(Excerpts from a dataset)
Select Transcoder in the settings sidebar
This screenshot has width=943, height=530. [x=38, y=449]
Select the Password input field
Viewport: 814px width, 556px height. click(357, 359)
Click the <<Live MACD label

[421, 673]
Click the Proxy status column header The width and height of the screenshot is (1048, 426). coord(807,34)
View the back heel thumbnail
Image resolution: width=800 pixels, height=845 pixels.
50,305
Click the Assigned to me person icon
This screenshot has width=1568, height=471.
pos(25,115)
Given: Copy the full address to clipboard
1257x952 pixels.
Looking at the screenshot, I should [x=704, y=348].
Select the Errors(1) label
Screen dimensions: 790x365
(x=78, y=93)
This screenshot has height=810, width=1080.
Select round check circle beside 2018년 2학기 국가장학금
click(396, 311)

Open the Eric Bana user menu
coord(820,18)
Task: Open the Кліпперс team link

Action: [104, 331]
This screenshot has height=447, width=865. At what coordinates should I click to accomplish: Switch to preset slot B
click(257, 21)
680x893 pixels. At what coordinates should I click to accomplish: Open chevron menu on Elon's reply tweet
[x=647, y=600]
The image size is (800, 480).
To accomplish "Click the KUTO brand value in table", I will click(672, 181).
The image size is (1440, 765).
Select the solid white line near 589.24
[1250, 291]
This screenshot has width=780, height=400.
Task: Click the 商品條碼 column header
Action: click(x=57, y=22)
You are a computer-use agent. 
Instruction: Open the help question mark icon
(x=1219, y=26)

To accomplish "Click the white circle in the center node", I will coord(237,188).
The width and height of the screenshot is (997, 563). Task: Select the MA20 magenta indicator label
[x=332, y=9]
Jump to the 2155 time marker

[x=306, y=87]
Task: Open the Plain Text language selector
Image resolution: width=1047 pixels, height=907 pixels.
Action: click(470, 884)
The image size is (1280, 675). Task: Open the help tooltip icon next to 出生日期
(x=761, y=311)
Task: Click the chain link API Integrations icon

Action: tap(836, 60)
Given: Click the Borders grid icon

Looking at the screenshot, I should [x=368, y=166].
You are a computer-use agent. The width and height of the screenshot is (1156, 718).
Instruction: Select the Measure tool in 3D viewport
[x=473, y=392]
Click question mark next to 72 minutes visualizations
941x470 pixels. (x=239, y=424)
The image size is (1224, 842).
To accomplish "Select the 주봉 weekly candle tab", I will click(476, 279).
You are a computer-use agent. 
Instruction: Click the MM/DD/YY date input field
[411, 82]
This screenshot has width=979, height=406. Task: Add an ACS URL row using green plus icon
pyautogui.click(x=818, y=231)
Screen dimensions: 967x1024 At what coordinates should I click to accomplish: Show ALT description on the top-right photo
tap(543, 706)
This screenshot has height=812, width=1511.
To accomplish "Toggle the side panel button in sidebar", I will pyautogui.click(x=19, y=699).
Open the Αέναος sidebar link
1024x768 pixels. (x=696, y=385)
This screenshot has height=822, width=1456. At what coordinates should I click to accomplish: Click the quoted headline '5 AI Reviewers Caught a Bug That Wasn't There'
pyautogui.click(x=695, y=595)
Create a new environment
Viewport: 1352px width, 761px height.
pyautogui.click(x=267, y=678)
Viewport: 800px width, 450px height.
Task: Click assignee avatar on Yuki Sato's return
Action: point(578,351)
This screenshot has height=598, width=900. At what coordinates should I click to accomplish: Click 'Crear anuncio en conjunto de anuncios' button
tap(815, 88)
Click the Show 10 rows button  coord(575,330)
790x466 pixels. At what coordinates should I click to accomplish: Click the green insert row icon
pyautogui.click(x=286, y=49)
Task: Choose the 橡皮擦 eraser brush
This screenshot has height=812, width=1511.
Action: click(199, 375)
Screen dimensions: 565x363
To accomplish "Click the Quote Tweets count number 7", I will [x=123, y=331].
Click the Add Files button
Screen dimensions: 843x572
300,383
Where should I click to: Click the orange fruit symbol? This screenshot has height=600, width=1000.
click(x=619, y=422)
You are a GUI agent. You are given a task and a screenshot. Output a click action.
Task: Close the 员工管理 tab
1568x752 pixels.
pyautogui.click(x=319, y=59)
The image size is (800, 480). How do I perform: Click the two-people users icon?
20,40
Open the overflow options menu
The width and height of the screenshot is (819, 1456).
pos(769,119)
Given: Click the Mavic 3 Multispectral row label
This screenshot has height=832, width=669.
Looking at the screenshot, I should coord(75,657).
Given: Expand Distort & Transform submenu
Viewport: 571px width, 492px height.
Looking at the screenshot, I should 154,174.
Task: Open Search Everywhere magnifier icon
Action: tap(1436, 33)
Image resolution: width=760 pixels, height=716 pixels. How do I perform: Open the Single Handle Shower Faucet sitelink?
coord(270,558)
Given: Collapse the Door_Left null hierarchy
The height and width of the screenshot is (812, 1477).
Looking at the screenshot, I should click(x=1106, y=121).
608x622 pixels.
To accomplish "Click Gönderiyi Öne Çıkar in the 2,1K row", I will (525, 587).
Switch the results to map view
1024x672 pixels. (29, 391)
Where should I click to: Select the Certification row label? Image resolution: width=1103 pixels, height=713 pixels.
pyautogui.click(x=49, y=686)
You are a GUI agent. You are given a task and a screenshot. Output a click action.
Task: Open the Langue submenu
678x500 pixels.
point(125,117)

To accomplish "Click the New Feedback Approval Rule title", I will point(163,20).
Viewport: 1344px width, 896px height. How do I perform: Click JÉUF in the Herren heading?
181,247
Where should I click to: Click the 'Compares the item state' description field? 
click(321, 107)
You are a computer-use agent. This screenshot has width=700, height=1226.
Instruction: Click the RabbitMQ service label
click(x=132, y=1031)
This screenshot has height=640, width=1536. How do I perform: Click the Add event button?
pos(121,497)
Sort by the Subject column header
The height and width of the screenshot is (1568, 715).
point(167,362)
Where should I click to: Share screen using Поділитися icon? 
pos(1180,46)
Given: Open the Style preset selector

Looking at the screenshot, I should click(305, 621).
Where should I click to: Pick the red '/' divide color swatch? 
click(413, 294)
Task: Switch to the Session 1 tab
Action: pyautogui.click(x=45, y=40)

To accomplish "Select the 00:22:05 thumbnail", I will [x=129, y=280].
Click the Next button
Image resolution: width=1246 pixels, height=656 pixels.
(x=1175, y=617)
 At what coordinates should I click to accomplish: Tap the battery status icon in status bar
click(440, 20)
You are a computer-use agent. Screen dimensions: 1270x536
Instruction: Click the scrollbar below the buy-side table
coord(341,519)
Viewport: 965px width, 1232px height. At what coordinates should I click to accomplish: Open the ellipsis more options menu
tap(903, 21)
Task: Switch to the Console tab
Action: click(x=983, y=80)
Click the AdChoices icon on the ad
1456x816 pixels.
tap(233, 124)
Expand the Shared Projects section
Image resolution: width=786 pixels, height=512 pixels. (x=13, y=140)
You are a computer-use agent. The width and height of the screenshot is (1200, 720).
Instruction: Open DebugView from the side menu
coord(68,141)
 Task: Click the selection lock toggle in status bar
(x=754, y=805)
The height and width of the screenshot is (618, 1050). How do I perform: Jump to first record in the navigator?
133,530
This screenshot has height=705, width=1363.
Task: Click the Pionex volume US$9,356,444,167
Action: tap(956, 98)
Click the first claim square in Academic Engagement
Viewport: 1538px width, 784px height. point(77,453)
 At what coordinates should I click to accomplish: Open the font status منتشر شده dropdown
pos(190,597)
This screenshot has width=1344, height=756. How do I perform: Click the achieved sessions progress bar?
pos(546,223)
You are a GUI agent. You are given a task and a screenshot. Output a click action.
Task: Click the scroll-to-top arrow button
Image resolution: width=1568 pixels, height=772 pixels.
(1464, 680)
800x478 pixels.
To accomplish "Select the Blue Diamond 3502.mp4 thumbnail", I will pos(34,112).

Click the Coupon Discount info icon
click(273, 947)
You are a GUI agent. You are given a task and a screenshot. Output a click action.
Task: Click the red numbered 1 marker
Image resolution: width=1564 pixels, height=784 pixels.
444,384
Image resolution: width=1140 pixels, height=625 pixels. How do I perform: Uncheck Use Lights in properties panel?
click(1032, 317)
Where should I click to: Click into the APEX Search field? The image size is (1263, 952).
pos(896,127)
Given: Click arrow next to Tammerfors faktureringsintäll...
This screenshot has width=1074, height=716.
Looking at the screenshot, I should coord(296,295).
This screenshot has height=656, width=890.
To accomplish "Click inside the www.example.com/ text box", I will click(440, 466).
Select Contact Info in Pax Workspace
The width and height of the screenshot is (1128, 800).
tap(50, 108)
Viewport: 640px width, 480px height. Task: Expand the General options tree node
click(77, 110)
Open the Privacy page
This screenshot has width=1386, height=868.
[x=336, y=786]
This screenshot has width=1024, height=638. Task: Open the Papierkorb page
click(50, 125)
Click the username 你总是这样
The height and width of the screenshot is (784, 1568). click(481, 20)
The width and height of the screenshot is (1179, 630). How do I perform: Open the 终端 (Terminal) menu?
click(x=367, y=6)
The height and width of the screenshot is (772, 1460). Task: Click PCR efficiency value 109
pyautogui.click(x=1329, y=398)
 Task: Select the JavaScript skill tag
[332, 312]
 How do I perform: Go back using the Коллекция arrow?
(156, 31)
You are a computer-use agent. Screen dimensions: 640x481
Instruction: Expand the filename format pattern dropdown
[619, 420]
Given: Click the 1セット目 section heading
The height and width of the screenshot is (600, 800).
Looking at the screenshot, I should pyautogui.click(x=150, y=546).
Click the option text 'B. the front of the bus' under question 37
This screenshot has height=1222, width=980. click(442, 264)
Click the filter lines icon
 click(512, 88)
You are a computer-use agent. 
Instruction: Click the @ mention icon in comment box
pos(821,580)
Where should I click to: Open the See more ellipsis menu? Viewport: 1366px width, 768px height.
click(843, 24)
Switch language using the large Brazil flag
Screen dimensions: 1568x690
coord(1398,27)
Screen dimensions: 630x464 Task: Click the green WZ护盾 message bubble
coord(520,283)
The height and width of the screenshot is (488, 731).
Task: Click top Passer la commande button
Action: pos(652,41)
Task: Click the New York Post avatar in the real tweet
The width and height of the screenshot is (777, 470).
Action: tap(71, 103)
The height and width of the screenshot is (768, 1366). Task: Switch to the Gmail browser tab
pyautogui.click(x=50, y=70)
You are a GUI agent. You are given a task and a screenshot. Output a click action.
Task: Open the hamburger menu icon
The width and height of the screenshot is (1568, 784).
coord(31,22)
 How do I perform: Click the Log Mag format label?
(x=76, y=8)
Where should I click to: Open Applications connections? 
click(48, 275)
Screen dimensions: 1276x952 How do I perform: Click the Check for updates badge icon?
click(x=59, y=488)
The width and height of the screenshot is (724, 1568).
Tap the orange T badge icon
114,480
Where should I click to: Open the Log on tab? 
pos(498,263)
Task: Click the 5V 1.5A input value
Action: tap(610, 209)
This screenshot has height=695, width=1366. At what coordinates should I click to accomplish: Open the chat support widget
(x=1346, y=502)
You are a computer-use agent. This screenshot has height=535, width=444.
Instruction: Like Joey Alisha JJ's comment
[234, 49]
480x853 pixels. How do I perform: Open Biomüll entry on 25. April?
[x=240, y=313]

§ Work instruction
Read each line of the data and count the ones that include "submenu", answering with the number alone.

§ Finished exercise
2